_ACTIVITY_
In the records below, find the line containing "The height and width of the screenshot is (711, 825).". Output it and every line after it to the end, unchanged, with no pictures.
BEGIN MATERIAL FOR THE TASK
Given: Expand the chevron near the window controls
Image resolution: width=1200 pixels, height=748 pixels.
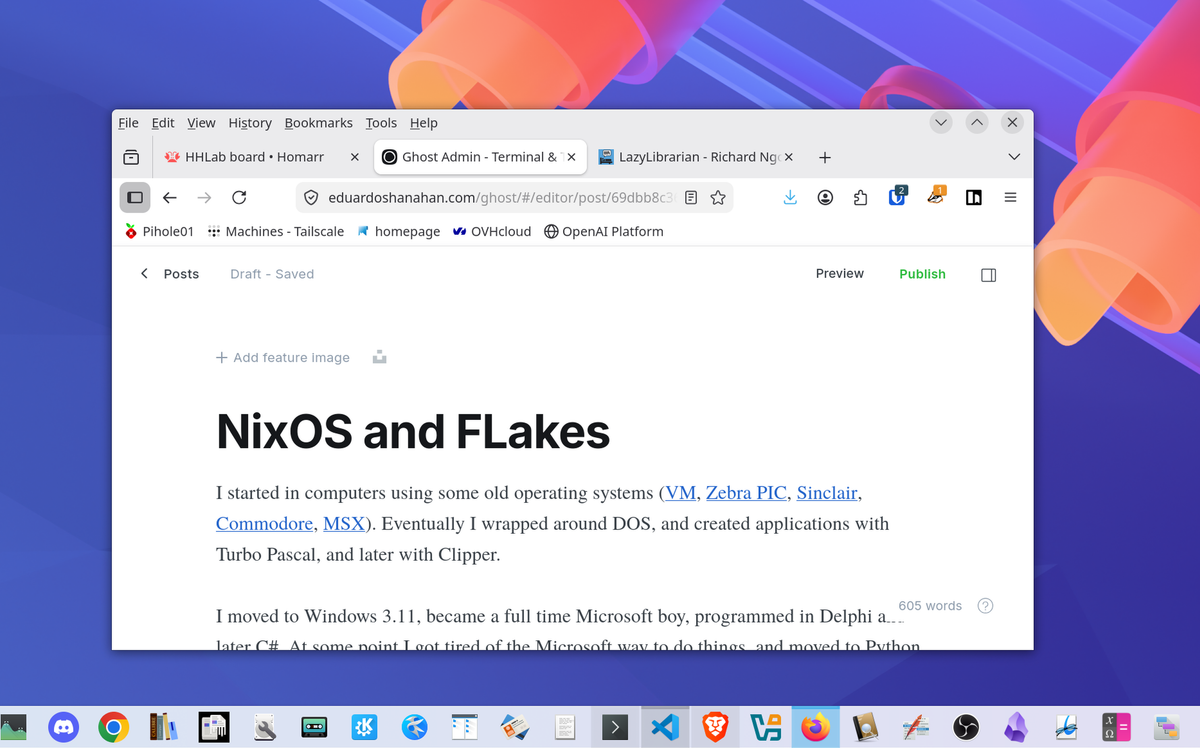Looking at the screenshot, I should (x=940, y=122).
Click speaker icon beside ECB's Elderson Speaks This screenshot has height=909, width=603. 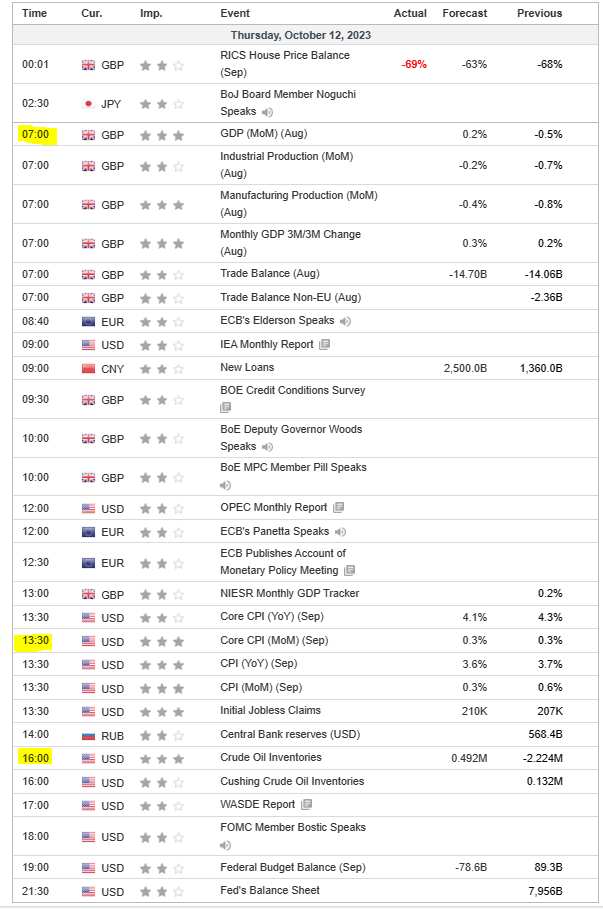point(345,322)
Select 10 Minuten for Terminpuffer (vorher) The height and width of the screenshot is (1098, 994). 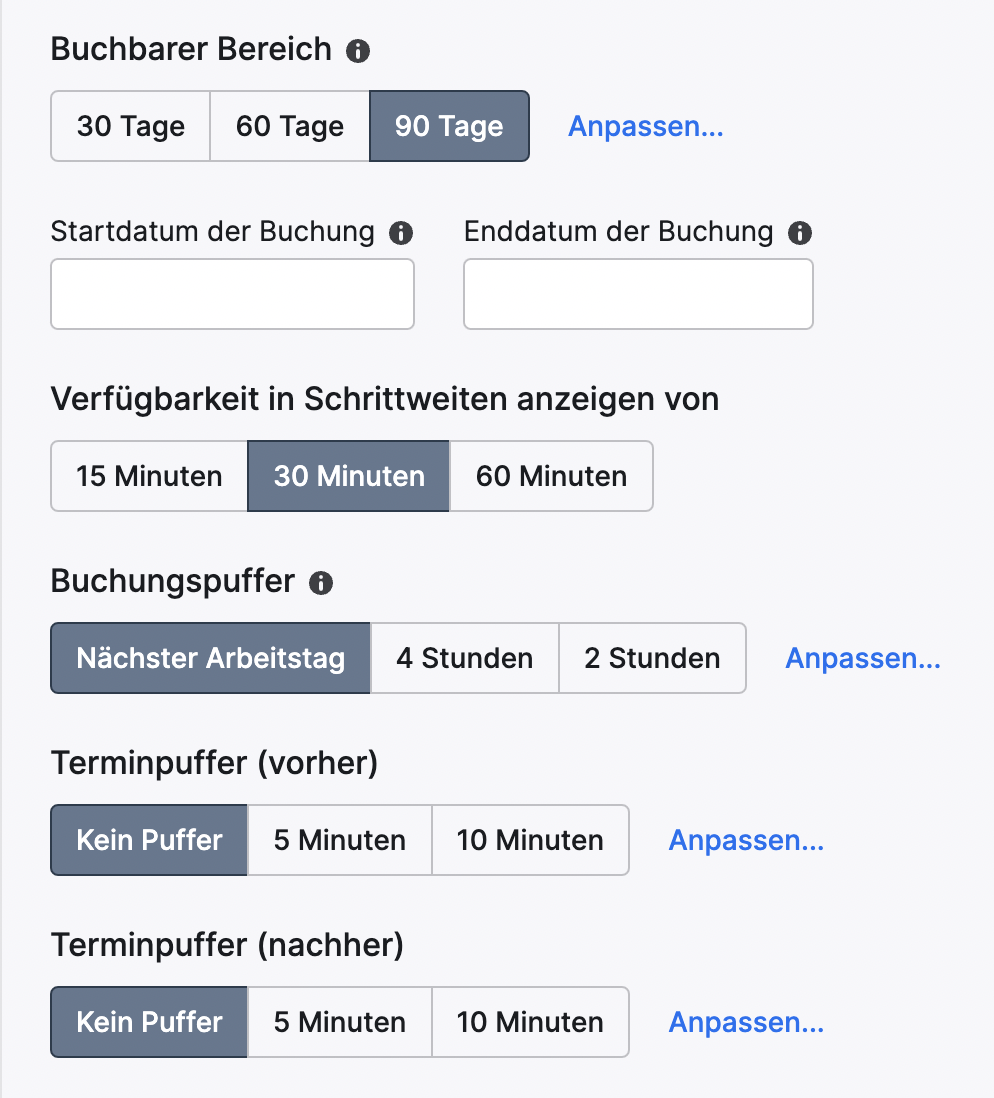530,840
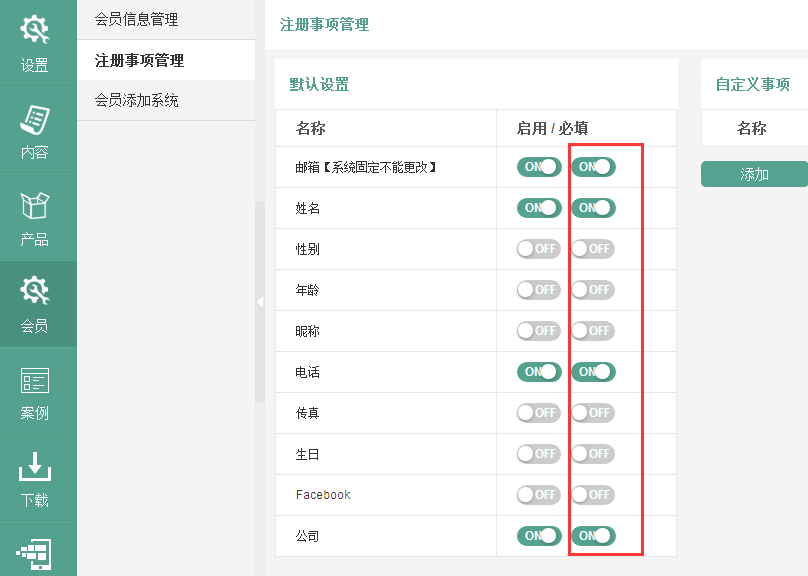Turn off the 电话 enable switch
The width and height of the screenshot is (808, 576).
(x=539, y=372)
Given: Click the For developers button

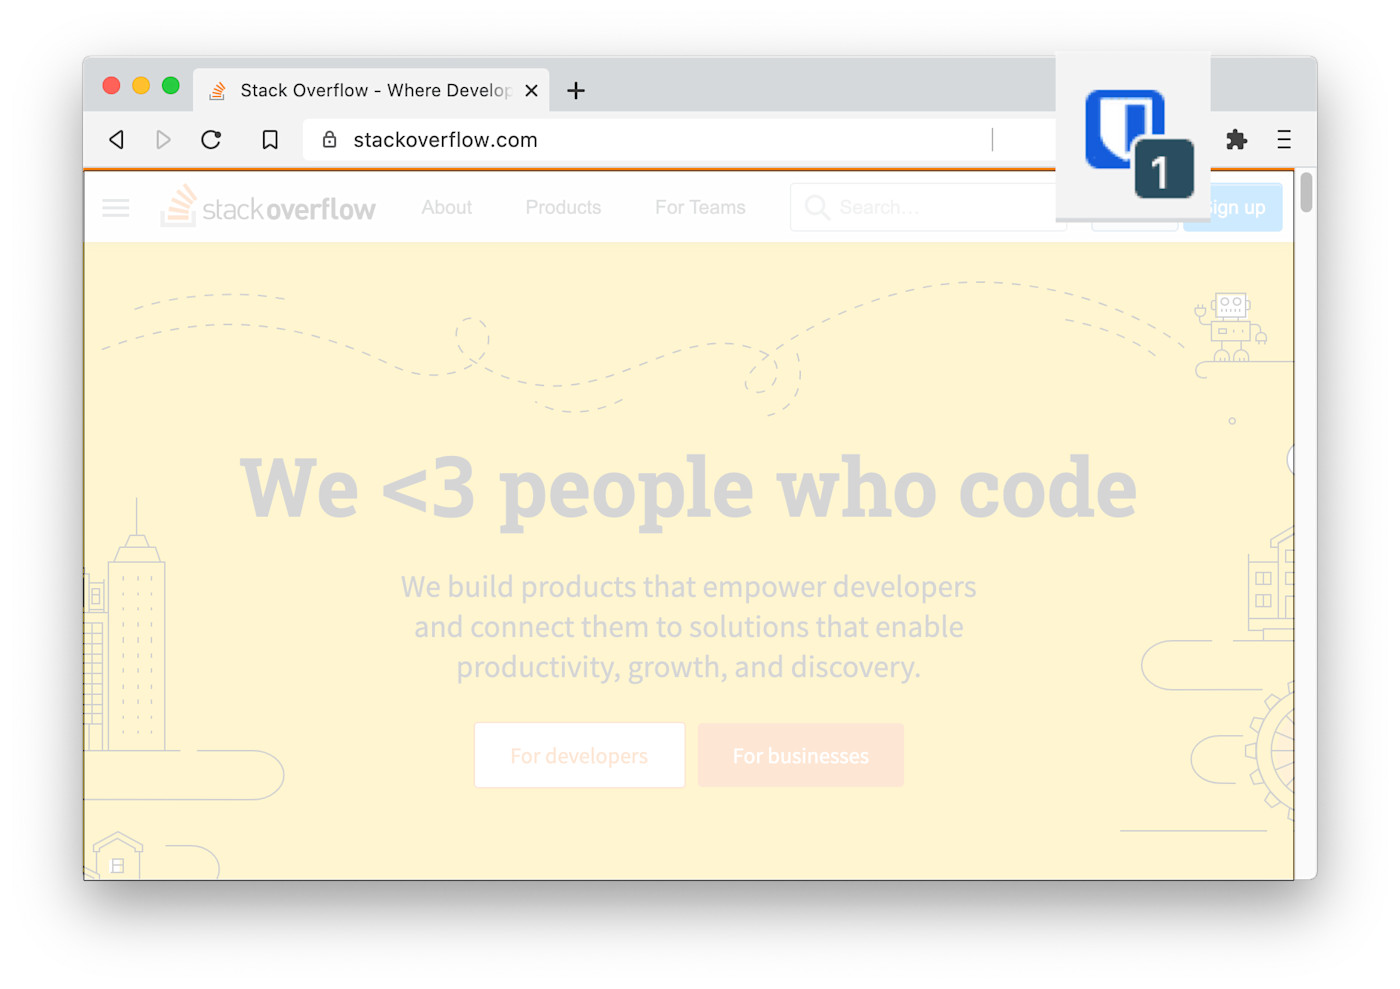Looking at the screenshot, I should (x=579, y=755).
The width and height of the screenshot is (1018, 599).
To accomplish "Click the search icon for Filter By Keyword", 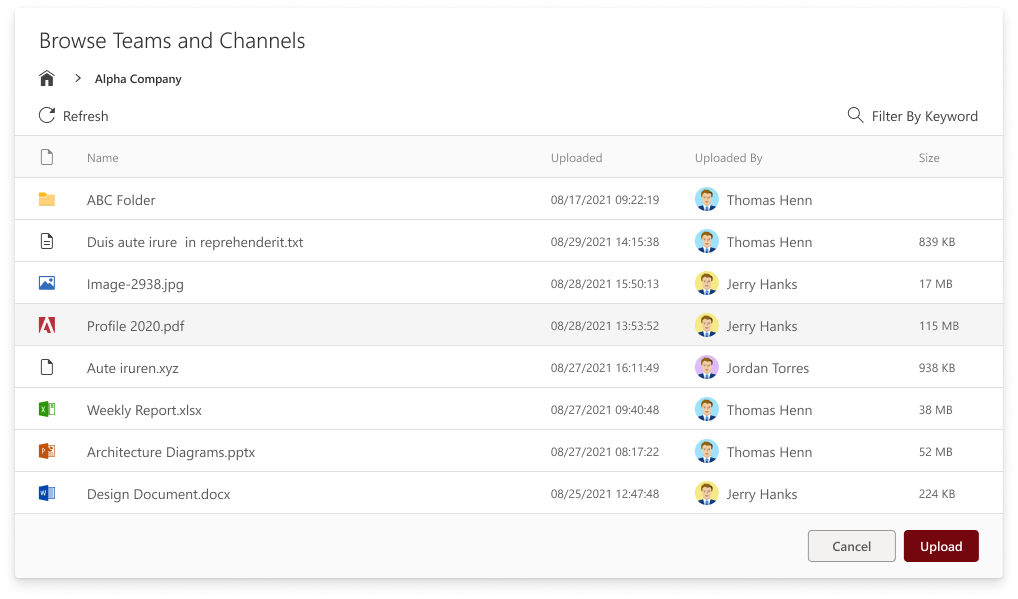I will coord(855,115).
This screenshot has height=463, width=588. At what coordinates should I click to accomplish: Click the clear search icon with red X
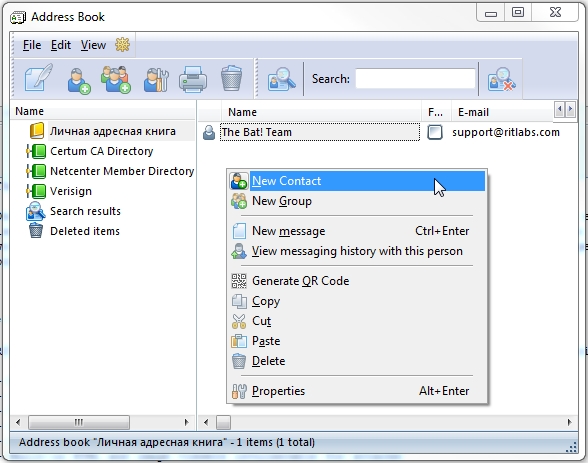pyautogui.click(x=501, y=79)
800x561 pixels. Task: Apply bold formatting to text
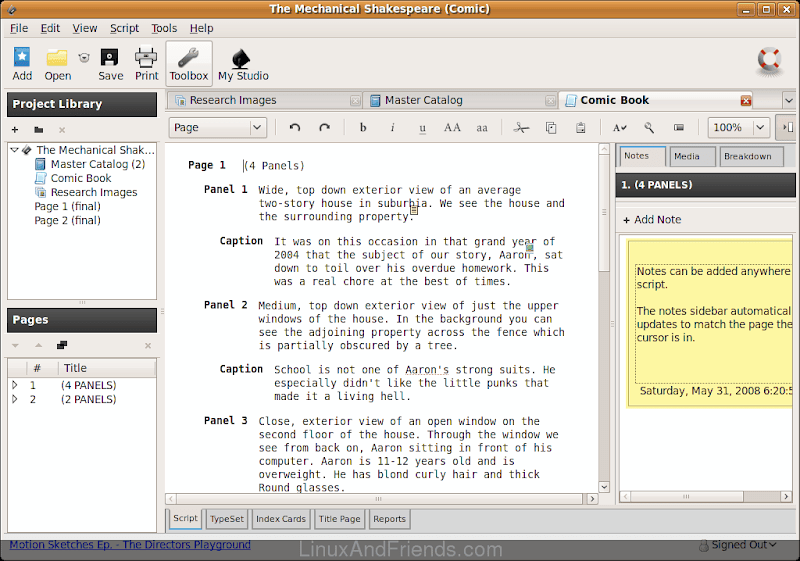point(363,128)

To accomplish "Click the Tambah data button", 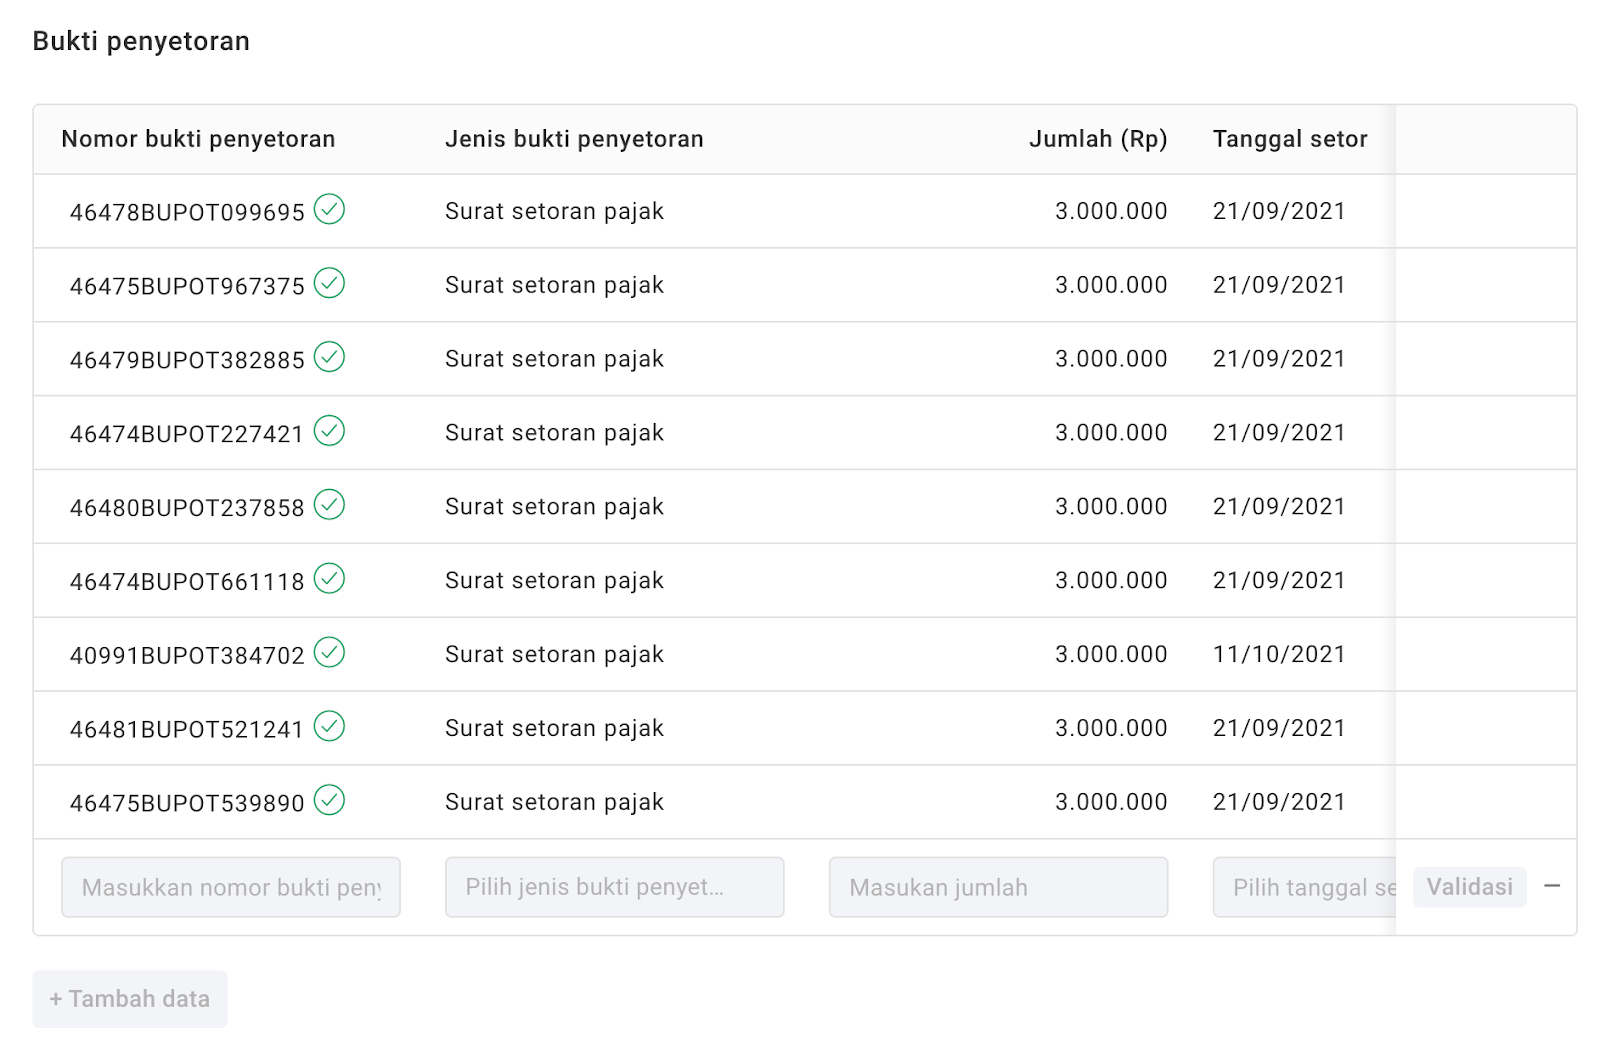I will pyautogui.click(x=130, y=999).
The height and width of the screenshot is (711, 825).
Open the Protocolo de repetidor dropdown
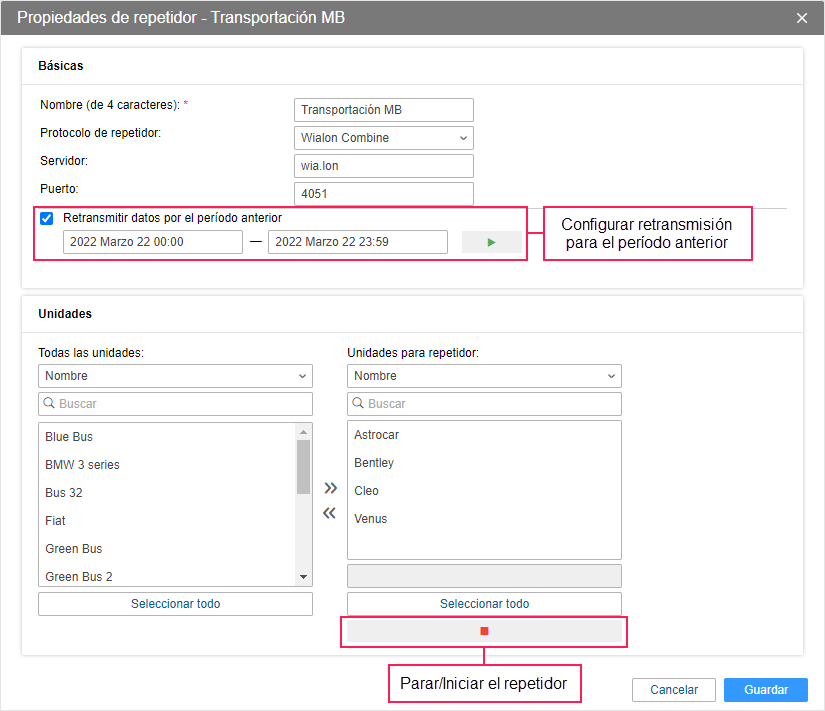pos(384,138)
END MATERIAL FOR THE TASK
_EXERCISE RESULT_
The height and width of the screenshot is (711, 825).
Open the Protocolo de repetidor dropdown
pos(384,138)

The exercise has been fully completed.